Fewer Customers? Cut Capacity
For a year now the economy has weighed down passenger airline traffic. The industry expects a 4% reduction in passenger volume for 2009’s Thanksgiving season compared to the previous year. And, as demand has fallen, so have prices. Ticket prices this year are down 13% compared to 2008, so the industry is getting hit twice: by a fall-off in passenger seat miles flown, and by falling prices per seat mile. (See the Symptom & Implication “Demand in the industry is falling” on StrategyStreet.com.)
The airline industry thought it had an answer to this developing problem: cutting capacity. The industry has reduced capacity by 6.9% this year in the expectation that the industry could improve its efficiency and raise prices. (See “Audio Tip #116: The Withdrawal of Capacity to Raise Prices” on StrategyStreet.com.)
So, why haven’t prices risen? There are two possible answers. The first is that the industry has panicked and is offering lower prices to keep demand from falling any further than it already has. This answer is certainly in keeping with the industry’s previous practices. But there is a more subtle and more problematic answer as well, and that is that the smaller industry carriers are adding capacity faster than the industry leaders are reducing it.

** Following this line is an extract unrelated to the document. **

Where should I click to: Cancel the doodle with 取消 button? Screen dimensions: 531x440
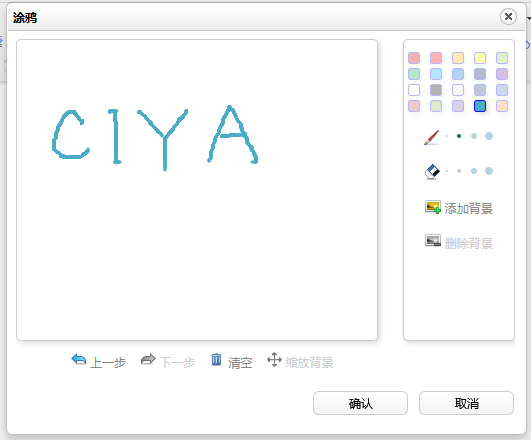(466, 403)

Over the years we have witnessed many cases where industry leaders would reduce their capacity in order to constrain supply and force industry prices to rise. Time and again industry followers have stymied these initiatives. These followers insist on adding capacity, even as the industry leaders withdraw it. The result is the same, or more capacity, and continued low or falling prices.
To some extent, this addition of capacity by follower competitors is predictable (see “Audio Tip #106: How do we Predict Competitor Responses to our Price Moves?” on StrategyStreet.com). These smaller competitors already added capacity in the face of low industry pricing. They have even more incentive to add capacity as industry prices rise.